Guru olahraga itu melirik Tala dan Hamid secara bergantian. Sedetik kemudian dia berkata, "Oke, tapi hanya sekali. Hamid mau saya yang latih?" tanya guru olahraga itu.

Hamid menggeleng cepat, "Nggak, Pak, nggak usah biar saya saja yang ngajarin Tala."

Hamid tidak bisa bayangkan jika sampai ada yang berani menyentuh Tala.

"Kalau begitu saya akan mengamati dari sini."

Ekspresi Tala Jangan ditanya lagi, dia senang bukan main. Lalu bersegera mengganti dressnya menggunakan legging dan baju kaos yang longgar lalu kembali dengan ekspresi yang begitu semringah. "Gue udah siap!" ucapnya dengan semangat 45.

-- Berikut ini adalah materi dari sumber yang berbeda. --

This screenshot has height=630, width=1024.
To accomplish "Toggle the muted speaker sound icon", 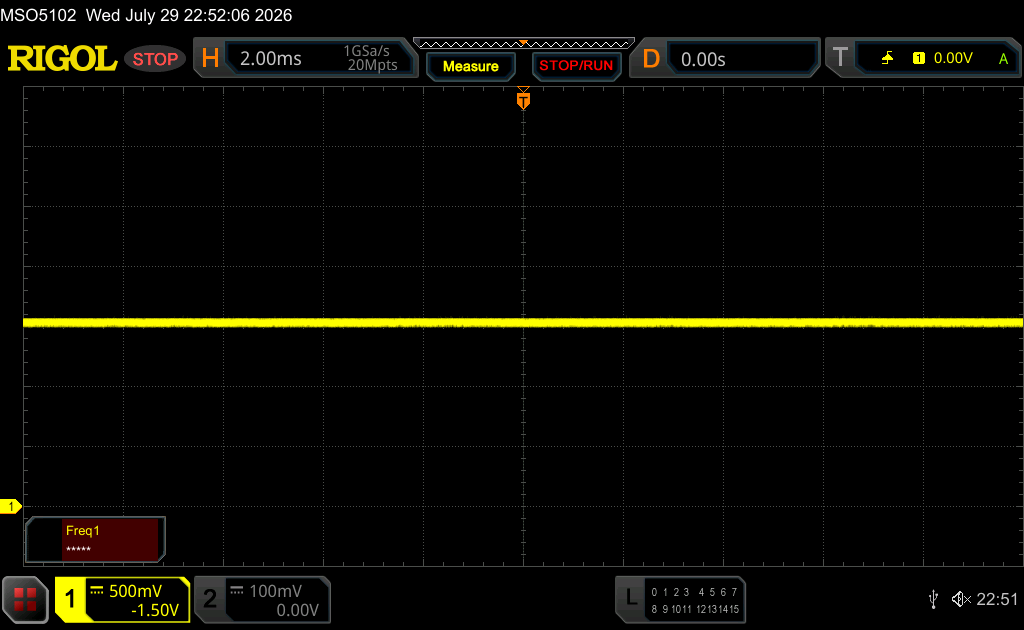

"Enggak usah lari juga kalik, La."

Hamid tersenyum lebar tidak bisa jika tidak hari ini. Tala sungguh ingin berenang hari ini.

***

"La, lo nggak papa, La?" ujar Hamid yang telah membangunkan Tala sudah sejak tadi. Namun, masih juga tidak ada jawaban.

"Pak, tolong jagain Tala untuk saya sebentar saja, saya mau ambil pakaian Tala di ruang ganti dulu. Barangkali dia mau langsung dibawa ke Rumah Sakit aja. Kasihan dia, Pak," pinta Hamid.

"Oh iya, Mid. Silakan, Saya akan berusaha untuk membangunkan Tala."

Hamid kembali ke ruang ganti untuk mengambil pakaian Tala. Lalu kembali setelahnya tidak lama kemudian saat dia kembali ingin menghampiri mereka berdua dia dapat melihat dengan jelas bahwa guru olahraga itu ingin memberi napas buatan. Namun, dengan jelas Tala menamparnya dengan keras. Lalu segera dia bangkit sembari berkata, "ma-maaf, Hamid mana, Pak?"

Tidak lama kemudian Hamid muncul di hadapan mereka.

"Lo nggak pingsan kan?" tanyanya.

"Gue bercanda, Mid," ujar Tala dengan raut wajah merasa bersalah. Lalu Hamid menyerahkan tas beserta dress di dalamnya.

"Ini baju ganti, lo pakai terus kita pulang," ujarnya dengan ekspresi kesal.

"Tapi, gue bisa jelasin, g-gue cuma bercanda."

Namun, Hamid sama sekali tidak mendengarkan. Walaupun Tala sudah berteriak-teriak dan meminta maaf.

Sementara guru olahraga itu senyum-senyum sendiri. "Kamu mau saya antar saja?" tanyanya.

"Enggak, Pak, makasih."

"Saya bisa antarin kamu sampai rumah, loh, dengan aman dan selamat lebih terjamin daripada Hamid," ucapnya lagi.

Hamid kembali lalu menarik tangan Tala.

"Gue antar pulang. Bunda udah nunggu," ucapnya lagi.

"Iya, Mid," ucap Tala dengan lesu.

***

Lalu lintas terlalu padat sore ini. Meski banyak jeda dan waktu untuk mereka berbicara, tapi tidak satu kata pun yang keluar dari bibir Hamid. Tala sendiri ingin berbicara pada Hamid, tapi melihat responnya begini. Sepertinya laki-laki itu benar-benar marah padanya kali ini. Namun begitu, Tala tetap melingkarkan tangan di pinggang Hamid dan dia tidak protes sama sekali.

"Hamid..." Panggil Tala untuk pertama kalinya.

Tidak ada jawaban yang keluar dari bibir Hamid. Entah dia tidak dengar atau dia sungguh sengaja melakukan itu untuk mengabaikan Tala. Karena saking kesalnya.

"Mid, lo marah, ya, sama gue?" tanya Tala akhirnya masih tidak ada suara.

Tepat saat di lampu merah, Tala harus melawan angin untuk berbicara dengan Hamid. Belum lagi di tengah kerumunan banyak orang. "Mid, gue minta maaf, gue salah!" ucapnya teriak dengan nyaring.

Berapa pasang mata menoleh ke arah Hamid dan Tala. Lalu Tala tersenyum dengan canggung.

Respon hamid? Sama sekali tidak ada, walau hanya tersenyum sedikit saja, dia juga tidak.